**TEXTAUSSCHNITT:**
====

In einer Person – John Irving (2012)

Bill Abbott wächst in einer „irvingesken“ Welt auf: Wer John Irving liest, freut sich auf das Wiedersehen mit Bären, dem Ringen, mit Wien-Aufenthalten und, ja, mit schriftstellernden Hauptfiguren. Sogar die Wahnsinnsarie der Lucia ist wieder dabei. Wer John Irving mehrmals gelesen hat, erkennt sogar ganze Sätze (aus „Owen Meany“) wieder.

Jeder Roman von Irving verfolgt ein besonderes Thema, das sich in einer immer ähnlichen fiktiven Welt manifestiert. Hier ist es die Uneindeutigkeit der Geschlechter. Von Grandpa Harry bis zur am Ende eingeführten Figur „G“ oszilieren die Protagonisten zwischen Mädchen und Buben, Frauen und Männern, Hetero-, Homo- und Bisexualität.

Grandpa Harry spielt auf der örtlichen Laienbühne traditionell nur die Frauenrollen, Bill schwärmt als Teenager unter anderem für die fast zwei Meter große Bibliothekarin, Miss Frost, seinen Stiefvater, den BH seiner gleichaltrigen Freundin und für Jaques Kittredge, den Star des Ringer-Teams. Alle Figuren spielen ständig Theater, auf der Bühne (Ibsen und Shakespeare) und im Leben. Niemand ist, wer er zu sein scheint. „Mein lieber Junge, please don’t put a label on me“, sagt Miss Frost zu ihm, sagt er viele Jahre später zum Sohn seines Teenagerschwarms.

Bill Abbott wird natürlich Schriftsteller, und zwar einer, der als Kind seinen Vater nicht kannte (wie Irving), der bisexuell ist (Irvings Sohn ist homosexuell) und der Charles Dickens und Shakespeare liebt. Es ist allerhand los und Seite für Seite folgt man gespannt Bills turbulentem Leben.

Und plötzlich passiert: AIDS. Ganze schwule Communities sterben „wie die Fliegen“. Erschüttert bemerkt man, wie sich die 80er und 90er Jahre aus der Erinnerung gestohlen haben, Irving beschreibt das Leiden und Sterben detailliert, berührend und verzweifelt. Aber nicht so verzweifelt, dass der Leser nicht noch süchtiger weiter blättern würde.

Der schriftstellernde ehemalige Schüler wird am Ende zu dem Lehrer, der Irving während des ganzen Romans ist: Mit vielen kursiv gedruckten Sequenzen stellt er immer klar, was betont gelesen werden soll. Die Leser haben nicht viel Interpretationsspielraum, aber einem guten Lehrer folgt man ohnehin gerne.

Unsicherheit schaffen allein die vielen Verluste, die Bill erstaunlich gelassen hinnimmt. Seine AIDS-Toten betrauert er sehr, aber dass er viele Figuren, die ihm im Laufe des Lebens wichtig waren, jahrzehntelang nicht kontaktiert, um dann nebenbei von ihrem Tod zu erfahren, irritiert den Leser (der doch wissen möchte, wie es diesen ergangen ist!).

Aber so ist das im Leben. Ganz präsent ist man sich selbst, dann kommen die Menschen, die gerade da sind. Der Rest ist Erinnerung, Historie, Schall und Rauch.

====

**ARBEITSAUFTRAG 1:**
Nenne alles, wofür Bill laut der Buchbesprechung als Teenager schwärmt.
**ARBEITSAUFTRAG 2:**
Gib aus der Buchbesprechung den Abschnitt zwischen „Der schriftstellernde ehemalige“ und „man ohnehin gerne.“ einschließlich wortgetreu wieder.

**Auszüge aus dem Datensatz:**
====

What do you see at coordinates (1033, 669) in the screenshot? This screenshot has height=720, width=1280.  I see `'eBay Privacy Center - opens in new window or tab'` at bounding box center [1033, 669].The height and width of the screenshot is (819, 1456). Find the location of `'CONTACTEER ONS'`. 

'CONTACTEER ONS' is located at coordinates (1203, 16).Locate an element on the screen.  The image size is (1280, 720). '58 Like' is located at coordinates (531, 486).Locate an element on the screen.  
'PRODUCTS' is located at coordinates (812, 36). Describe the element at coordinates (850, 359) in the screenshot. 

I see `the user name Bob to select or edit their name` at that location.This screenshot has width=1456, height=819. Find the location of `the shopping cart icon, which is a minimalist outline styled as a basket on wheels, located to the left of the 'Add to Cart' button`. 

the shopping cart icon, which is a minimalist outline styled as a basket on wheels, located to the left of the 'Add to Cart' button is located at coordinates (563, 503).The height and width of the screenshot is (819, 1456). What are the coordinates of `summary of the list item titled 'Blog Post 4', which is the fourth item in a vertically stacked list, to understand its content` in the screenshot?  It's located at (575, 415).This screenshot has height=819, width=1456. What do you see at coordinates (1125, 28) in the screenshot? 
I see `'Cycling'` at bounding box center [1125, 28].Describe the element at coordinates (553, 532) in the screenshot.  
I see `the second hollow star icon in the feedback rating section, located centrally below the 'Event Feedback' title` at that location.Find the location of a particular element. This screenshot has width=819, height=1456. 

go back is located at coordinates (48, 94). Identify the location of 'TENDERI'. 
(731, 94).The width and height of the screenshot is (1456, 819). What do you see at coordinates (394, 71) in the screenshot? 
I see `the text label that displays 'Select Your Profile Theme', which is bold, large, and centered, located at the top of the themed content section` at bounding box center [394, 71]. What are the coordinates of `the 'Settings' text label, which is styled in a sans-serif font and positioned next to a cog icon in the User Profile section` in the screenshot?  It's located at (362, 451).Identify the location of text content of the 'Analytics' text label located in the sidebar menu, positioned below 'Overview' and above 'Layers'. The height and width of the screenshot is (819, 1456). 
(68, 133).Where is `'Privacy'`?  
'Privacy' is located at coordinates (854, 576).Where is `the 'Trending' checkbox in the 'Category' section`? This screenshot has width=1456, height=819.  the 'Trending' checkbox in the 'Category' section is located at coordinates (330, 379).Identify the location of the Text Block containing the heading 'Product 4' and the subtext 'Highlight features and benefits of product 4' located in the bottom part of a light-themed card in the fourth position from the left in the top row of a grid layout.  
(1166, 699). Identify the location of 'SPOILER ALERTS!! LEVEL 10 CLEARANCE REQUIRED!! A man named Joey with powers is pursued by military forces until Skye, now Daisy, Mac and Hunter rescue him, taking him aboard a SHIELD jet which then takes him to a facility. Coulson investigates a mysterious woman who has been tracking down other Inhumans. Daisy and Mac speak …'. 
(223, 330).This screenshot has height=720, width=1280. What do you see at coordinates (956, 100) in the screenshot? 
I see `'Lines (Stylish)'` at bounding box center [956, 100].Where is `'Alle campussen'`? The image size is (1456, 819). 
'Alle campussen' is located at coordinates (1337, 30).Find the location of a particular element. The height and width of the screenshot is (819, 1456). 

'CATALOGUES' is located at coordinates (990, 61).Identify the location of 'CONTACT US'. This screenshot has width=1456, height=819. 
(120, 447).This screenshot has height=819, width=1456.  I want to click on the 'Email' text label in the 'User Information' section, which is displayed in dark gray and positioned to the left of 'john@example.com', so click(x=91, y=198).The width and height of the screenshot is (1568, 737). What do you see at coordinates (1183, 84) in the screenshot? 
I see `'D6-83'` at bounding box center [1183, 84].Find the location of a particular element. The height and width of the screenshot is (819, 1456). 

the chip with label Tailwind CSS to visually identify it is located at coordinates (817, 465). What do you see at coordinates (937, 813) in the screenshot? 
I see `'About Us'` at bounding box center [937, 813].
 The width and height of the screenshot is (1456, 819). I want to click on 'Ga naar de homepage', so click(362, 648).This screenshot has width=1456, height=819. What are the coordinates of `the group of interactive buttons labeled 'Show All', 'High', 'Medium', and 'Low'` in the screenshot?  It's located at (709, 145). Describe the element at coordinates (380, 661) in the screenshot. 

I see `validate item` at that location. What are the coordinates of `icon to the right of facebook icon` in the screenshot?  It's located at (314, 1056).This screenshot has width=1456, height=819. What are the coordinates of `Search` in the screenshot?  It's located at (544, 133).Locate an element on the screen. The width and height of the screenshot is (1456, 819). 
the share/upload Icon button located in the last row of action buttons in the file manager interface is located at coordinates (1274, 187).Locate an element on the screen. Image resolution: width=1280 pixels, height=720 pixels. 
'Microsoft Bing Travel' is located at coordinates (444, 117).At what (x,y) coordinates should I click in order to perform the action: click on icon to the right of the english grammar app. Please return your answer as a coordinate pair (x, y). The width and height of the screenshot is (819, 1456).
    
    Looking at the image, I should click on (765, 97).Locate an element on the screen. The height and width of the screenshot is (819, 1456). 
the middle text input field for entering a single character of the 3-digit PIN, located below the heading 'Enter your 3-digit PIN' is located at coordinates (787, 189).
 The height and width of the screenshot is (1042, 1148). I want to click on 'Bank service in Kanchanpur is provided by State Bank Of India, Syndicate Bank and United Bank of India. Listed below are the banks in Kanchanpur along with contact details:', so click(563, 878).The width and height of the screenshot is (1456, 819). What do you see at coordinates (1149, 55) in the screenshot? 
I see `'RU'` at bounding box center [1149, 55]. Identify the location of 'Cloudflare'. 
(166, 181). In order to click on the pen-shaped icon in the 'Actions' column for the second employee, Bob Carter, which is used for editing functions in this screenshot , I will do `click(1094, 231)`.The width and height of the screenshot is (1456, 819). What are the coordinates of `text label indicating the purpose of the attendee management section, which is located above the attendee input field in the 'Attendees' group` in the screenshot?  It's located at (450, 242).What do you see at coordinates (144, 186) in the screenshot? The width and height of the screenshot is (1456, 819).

====

**ANTWORTFELD 1:**
- Miss Frost, die fast zwei Meter große Bibliothekarin
- seinen Stiefvater
- den BH seiner gleichaltrigen Freundin
- Jaques Kittredge, den Star des Ringer-Teams

**ANTWORTFELD 2:**
Der schriftstellernde ehemalige Schüler wird am Ende zu dem Lehrer, der Irving während des ganzen Romans ist: Mit vielen kursiv gedruckten Sequenzen stellt er immer klar, was betont gelesen werden soll. Die Leser haben nicht viel Interpretationsspielraum, aber einem guten Lehrer folgt man ohnehin gerne.